• _Provided entries_:
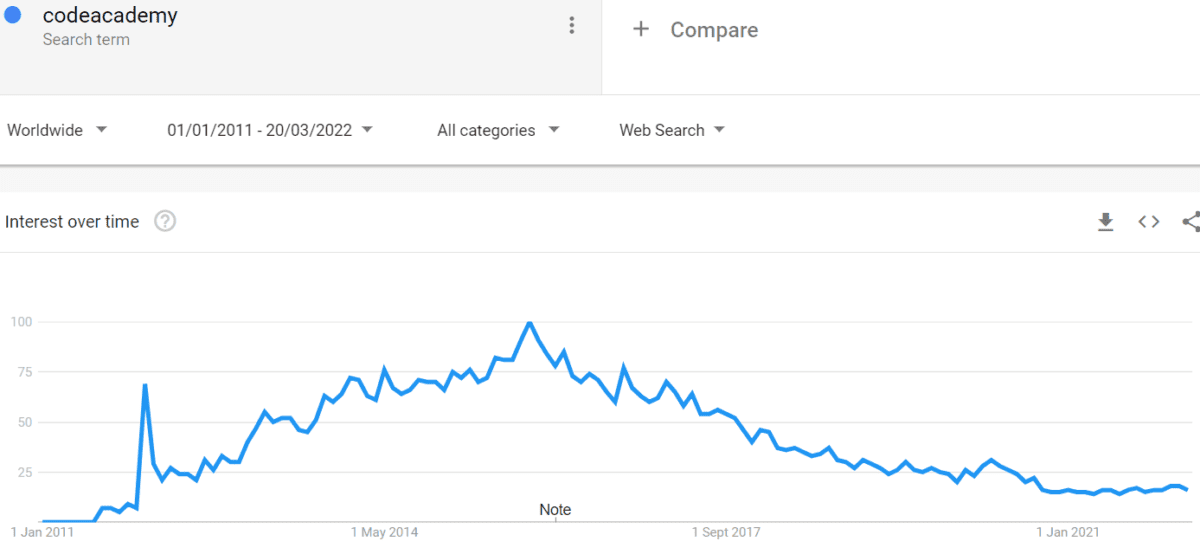
Task: Expand the Worldwide region dropdown
Action: click(x=57, y=130)
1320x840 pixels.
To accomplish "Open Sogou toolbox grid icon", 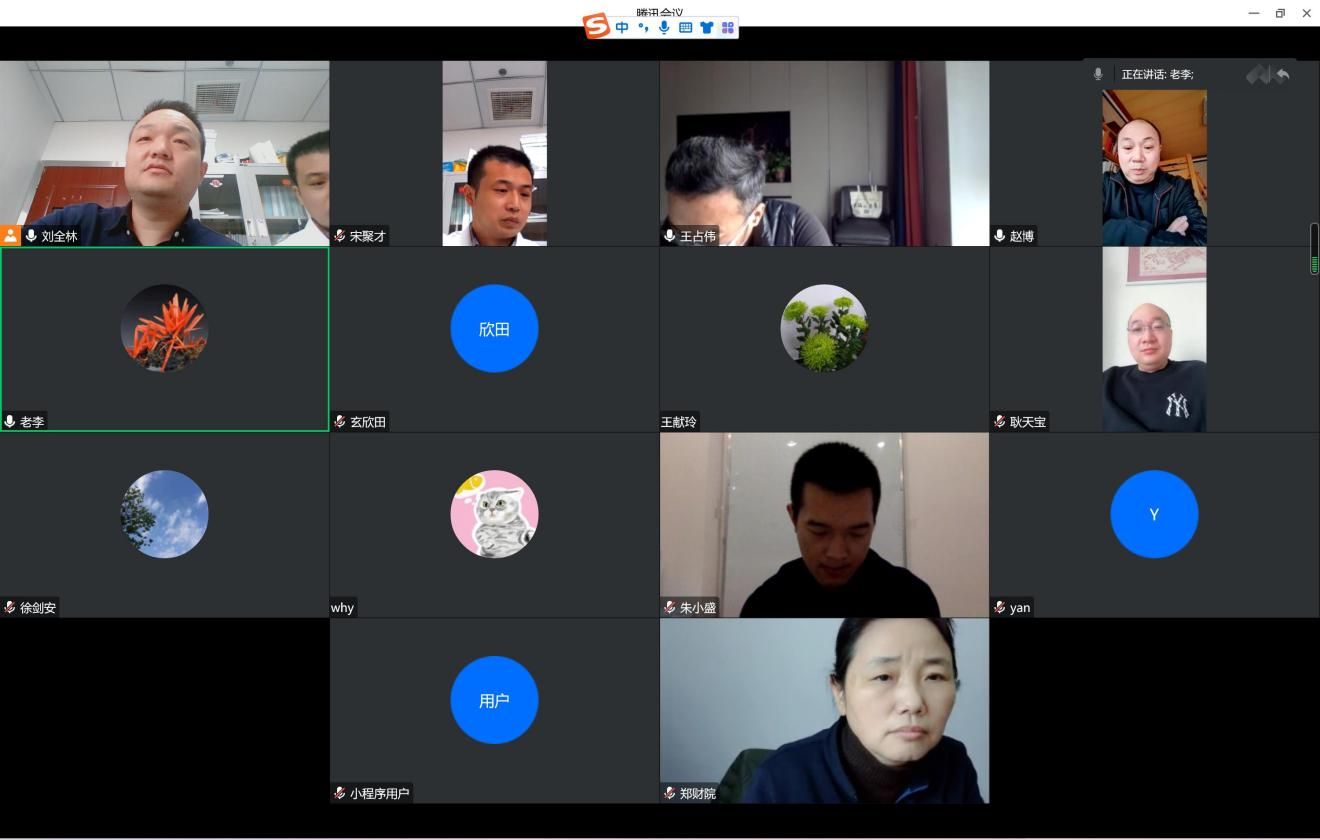I will (x=727, y=28).
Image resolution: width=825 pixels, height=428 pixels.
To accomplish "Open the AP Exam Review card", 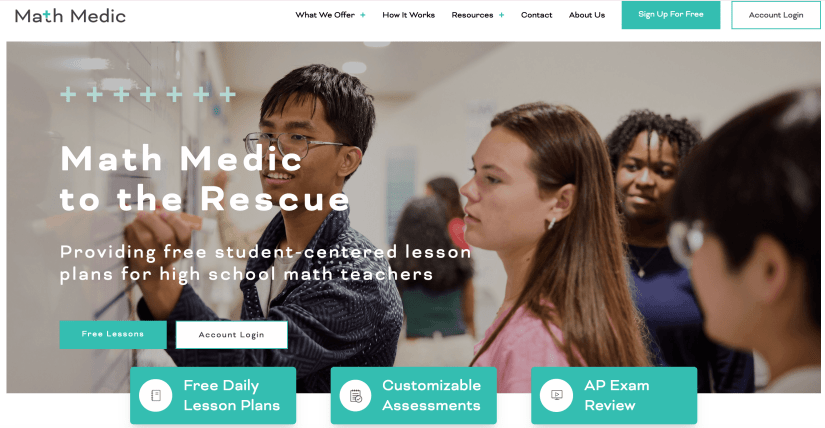I will click(614, 395).
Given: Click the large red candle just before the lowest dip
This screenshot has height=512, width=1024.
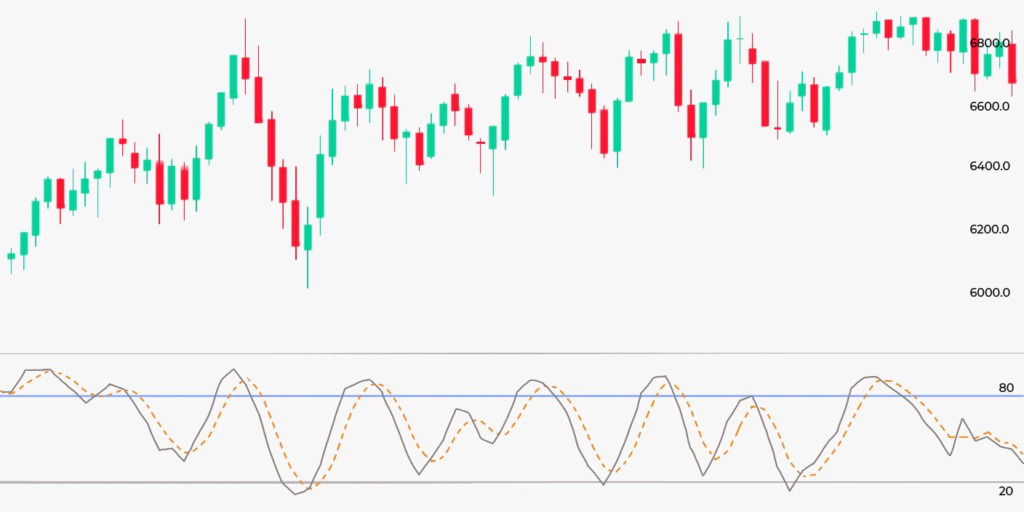Looking at the screenshot, I should (295, 222).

• _Written request_:
Format everything from the line containing "Given: Click the" down to the end of the material as a numbered list, skipping any blank lines. Leave the pictures out.

• _The solution_:
1. Given: Click the large red candle just before the lowest dip
2. This screenshot has height=512, width=1024.
3. Looking at the screenshot, I should (295, 222).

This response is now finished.